"That will do, Margaret," said the teacher. "We will next ask you, Marion, to assist us in further elucidating the subject. If the profit system worked according to the description we have listened to, we shall be prepared to learn that the economic situation was marked by the existence of large stores of consumable goods in the hands of the profit takers which they would be glad to sell, and, on the other hand, by a great population composed of the original producers of the goods, who were in sharp need of the goods but unable to purchase them. How does this theory agree with the facts stated in the histories?"

"So well," replied Marion, "that one might almost think you had been reading them." At which the class smiled, and so did I.

"Describe, without unnecessary infusion of humor--for the subject was not humorous to our ancestors--the condition of things to which you refer. Did our great-grandfathers recognize in this excess of goods over buyers a cause of economic disturbance?"

"They recognized it as the great and constant cause of such disturbance. The perpetual burden of their complaints was dull times, stagnant trade, glut of products. Occasionally they had brief periods of what they called good times, resulting from a little brisker buying, but in the best of what they called good times the condition of the mass of the people was what we should call abjectly wretched."

"What was the term by which they most commonly described the presence in the market of more products than could be sold?"

"Overproduction."

"Was it meant by this expression that there had been actually more food, clothing, and other good things produced than the people could use?"

"Not at all.

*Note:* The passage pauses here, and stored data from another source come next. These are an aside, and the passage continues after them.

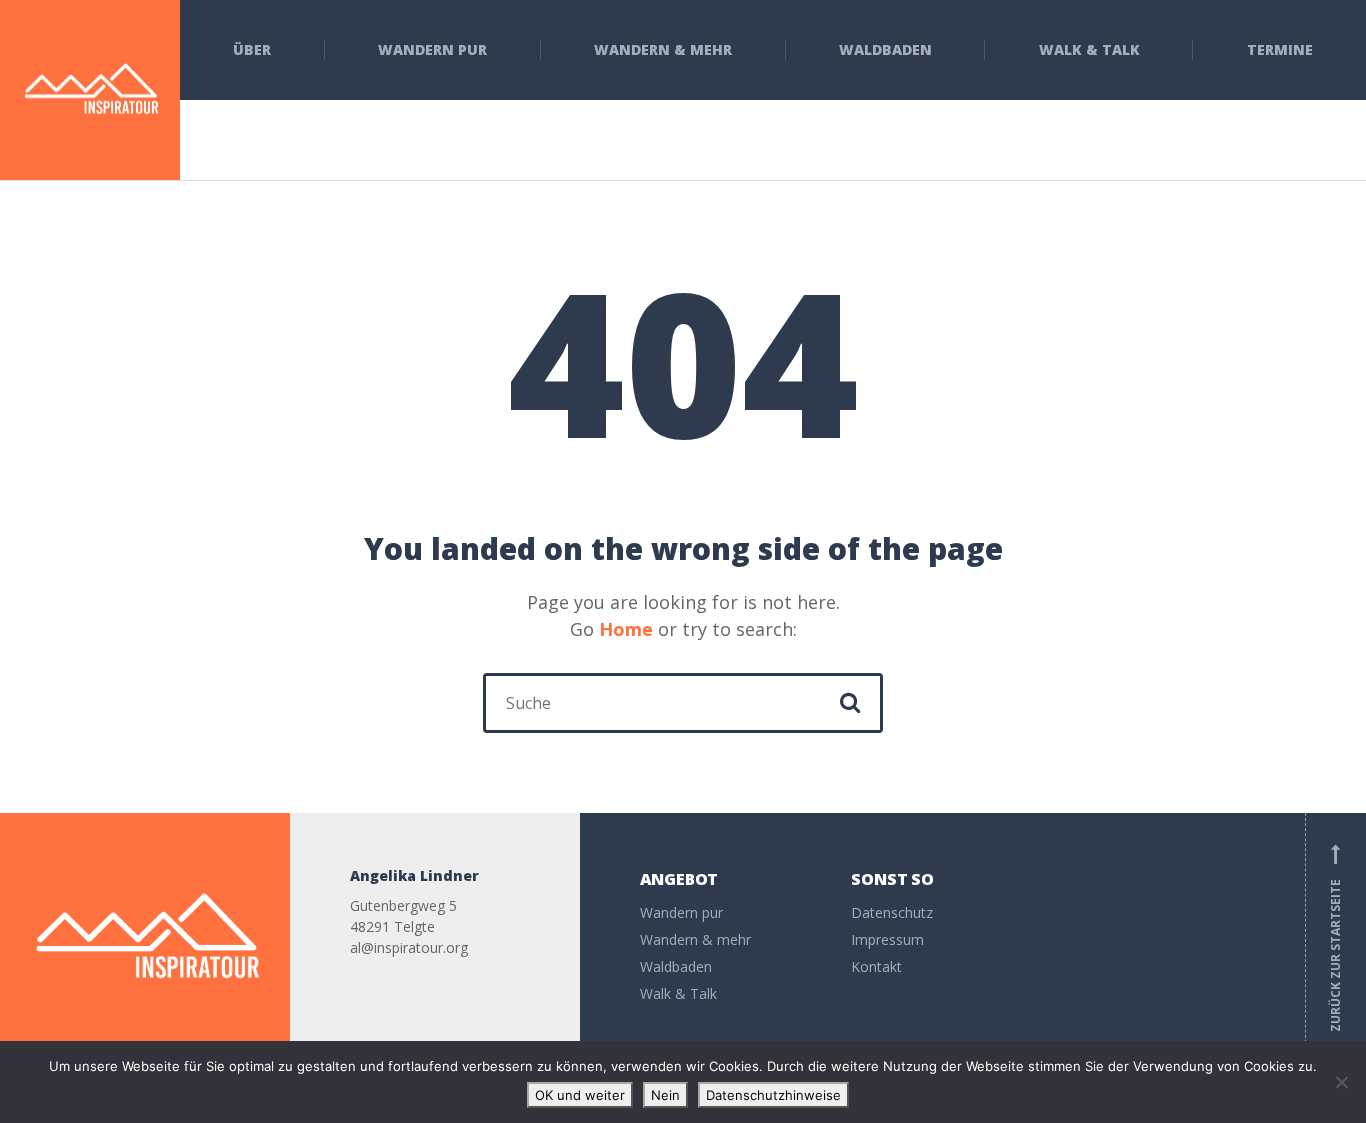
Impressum (887, 939)
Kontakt (876, 966)
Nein (665, 1095)
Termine (1280, 49)
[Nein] (1341, 1082)
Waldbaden (885, 49)
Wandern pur (432, 49)
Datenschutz (892, 912)
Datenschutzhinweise (773, 1095)
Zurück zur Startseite (1335, 938)
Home (626, 629)
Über (252, 49)
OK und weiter (580, 1095)
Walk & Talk (1089, 49)
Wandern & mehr (663, 49)
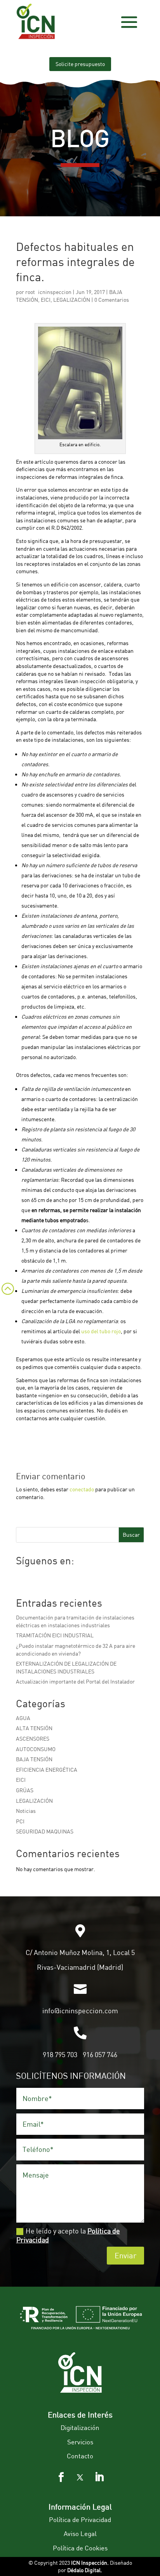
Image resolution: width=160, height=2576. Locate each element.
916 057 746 (100, 2054)
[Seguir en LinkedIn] (99, 2477)
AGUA (23, 1718)
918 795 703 (60, 2054)
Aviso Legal (80, 2533)
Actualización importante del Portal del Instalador (75, 1681)
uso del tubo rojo (101, 1331)
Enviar (125, 2255)
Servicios (80, 2442)
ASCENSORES (32, 1738)
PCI (20, 1821)
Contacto (80, 2456)
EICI (45, 299)
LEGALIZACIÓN (71, 299)
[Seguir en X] (80, 2477)
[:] (7, 1298)
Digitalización (80, 2427)
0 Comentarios (111, 299)
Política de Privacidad (80, 2519)
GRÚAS (24, 1790)
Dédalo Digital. (84, 2570)
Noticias (26, 1810)
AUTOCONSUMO (36, 1749)
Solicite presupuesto (80, 64)
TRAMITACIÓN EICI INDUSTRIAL (55, 1635)
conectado (82, 1489)
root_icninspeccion (48, 292)
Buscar (131, 1534)
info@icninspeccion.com (80, 2010)
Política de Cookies (80, 2548)
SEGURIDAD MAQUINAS (44, 1831)
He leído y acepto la (68, 2235)
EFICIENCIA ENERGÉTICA (46, 1769)
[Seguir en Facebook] (61, 2477)
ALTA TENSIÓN (34, 1728)
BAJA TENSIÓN (34, 1759)
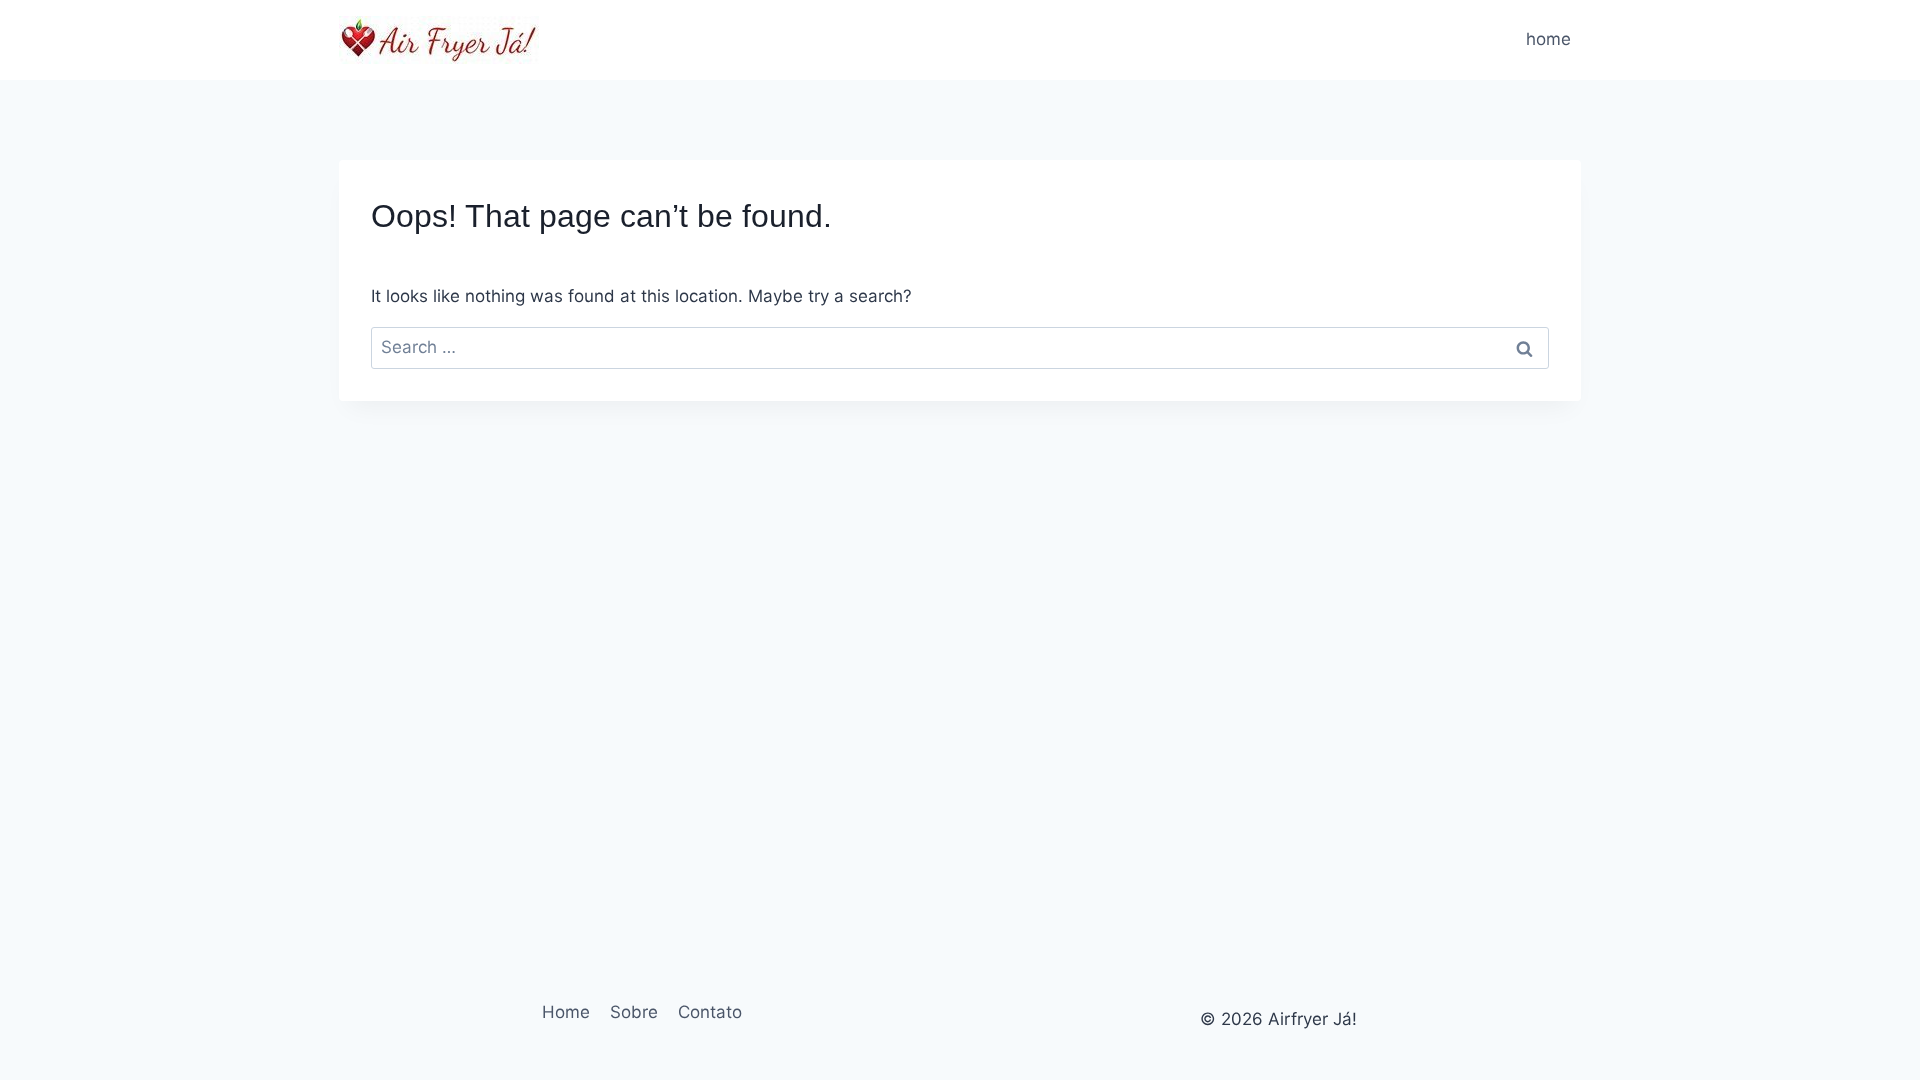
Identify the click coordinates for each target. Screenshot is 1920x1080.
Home (566, 1012)
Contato (710, 1012)
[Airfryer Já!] (439, 40)
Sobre (634, 1012)
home (1548, 39)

The mass of the people were in great need always, and in more bitter need than ever precisely at the times when the business machine was clogged by what they called overproduction. The people, if they could have obtained access to the overproduced goods, would at any time have consumed them in a moment and loudly called for more. The trouble was, as has been said, that the profits charged by the capitalist manufacturers and traders had put them out of the power of the original producers to buy back with the price they had received for their labor or products."

"To what have our historians been wont to compare the condition of the community under the profit system?"

"To that of a victim of the disease of chronic dyspepsia so prevalent among our ancestors."